Records shown -
***

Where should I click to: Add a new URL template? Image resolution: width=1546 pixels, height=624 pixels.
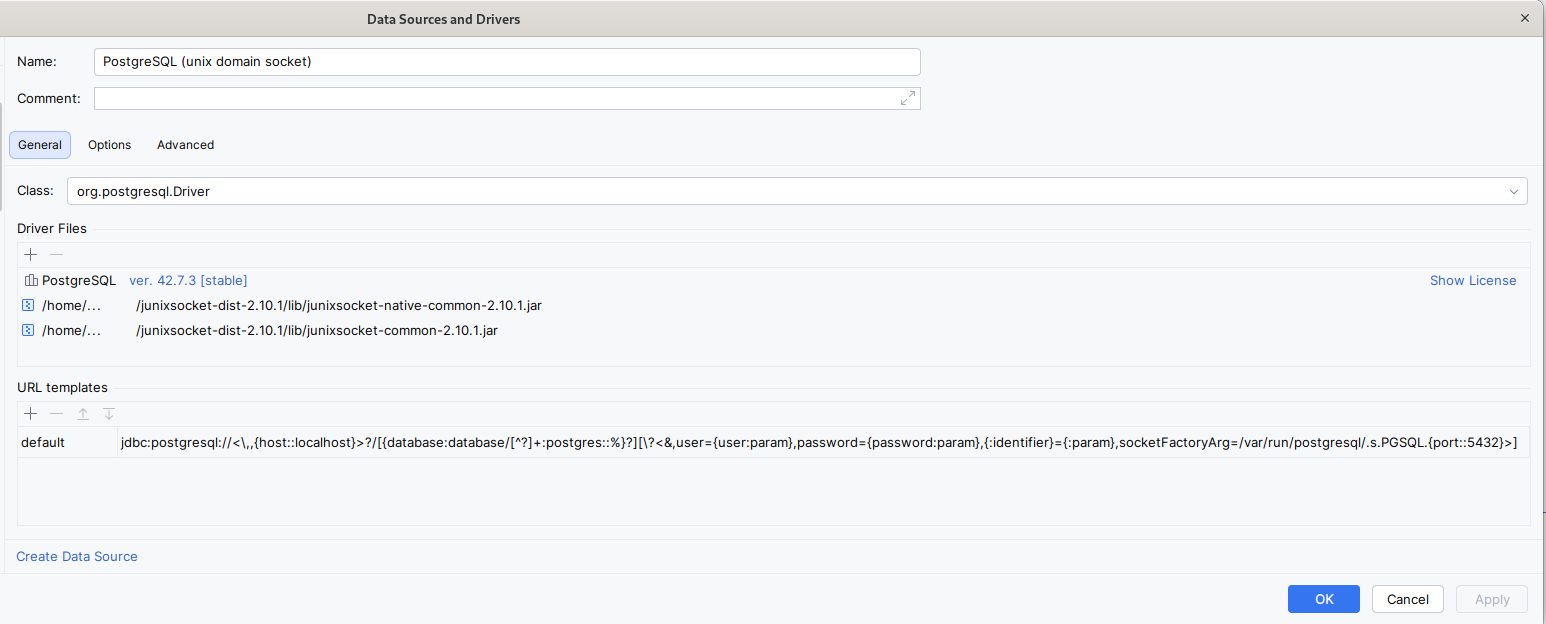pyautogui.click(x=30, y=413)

***

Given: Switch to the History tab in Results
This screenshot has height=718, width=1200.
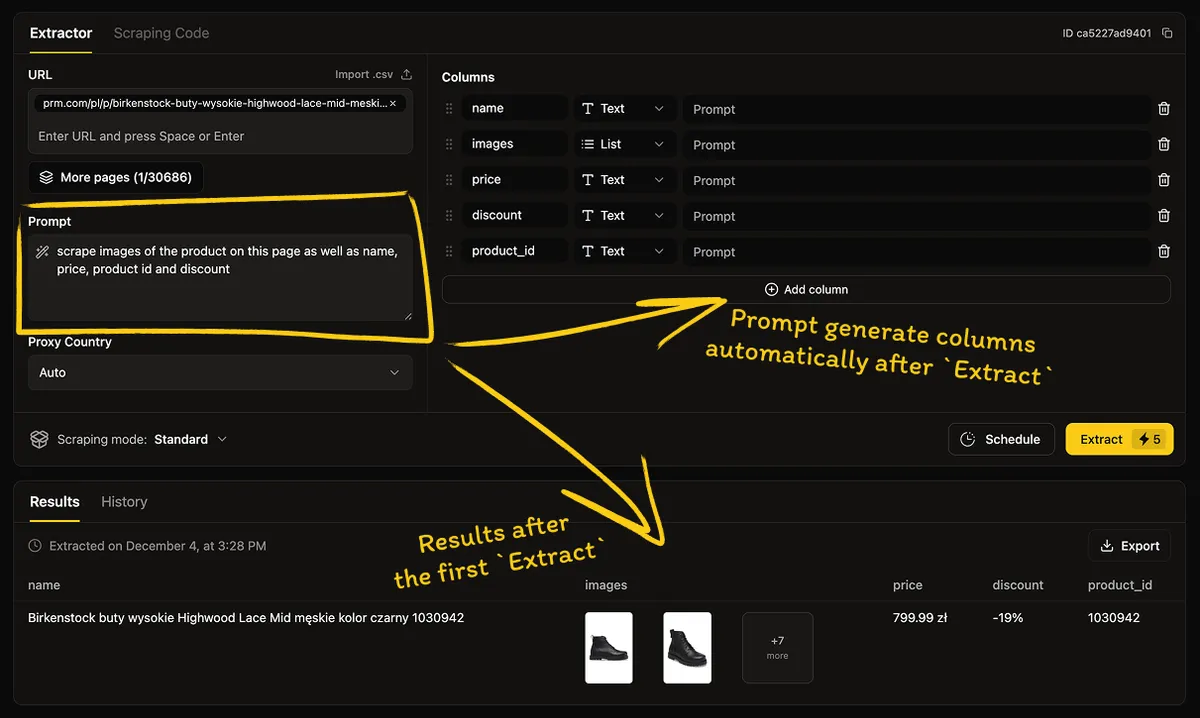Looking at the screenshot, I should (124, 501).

***

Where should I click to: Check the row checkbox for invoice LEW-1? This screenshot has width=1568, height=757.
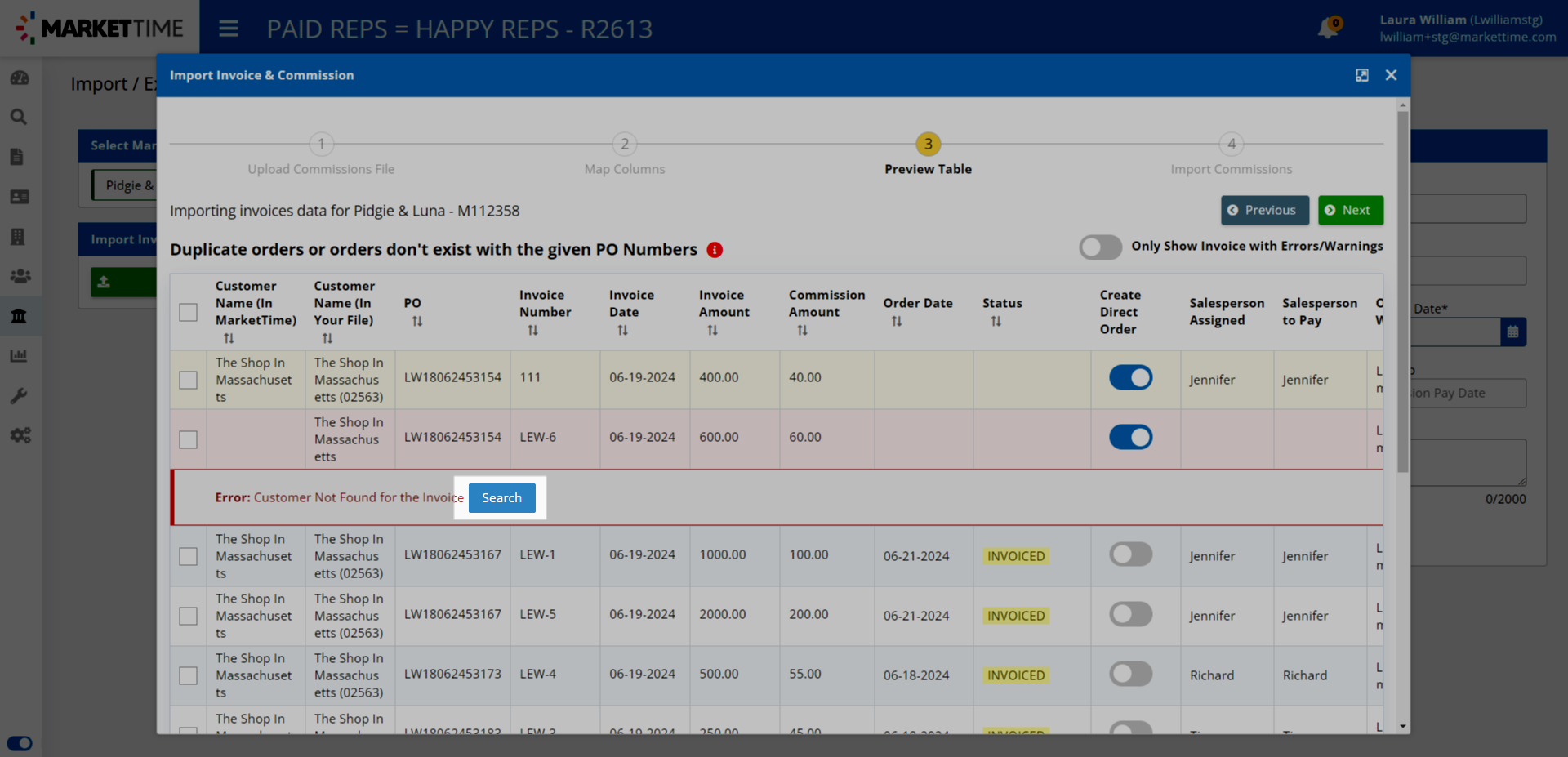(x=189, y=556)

***

Aim of the exercise -
Can you write out, word for word, the part of the listing above that opens with the line containing "Given: Switch to the History tab in Results" and closes with the line containing "Looking at the", leaving the pictures out?

Written solution -
Given: Switch to the History tab in Results
This screenshot has height=718, width=1200.
Looking at the screenshot, I should (124, 501).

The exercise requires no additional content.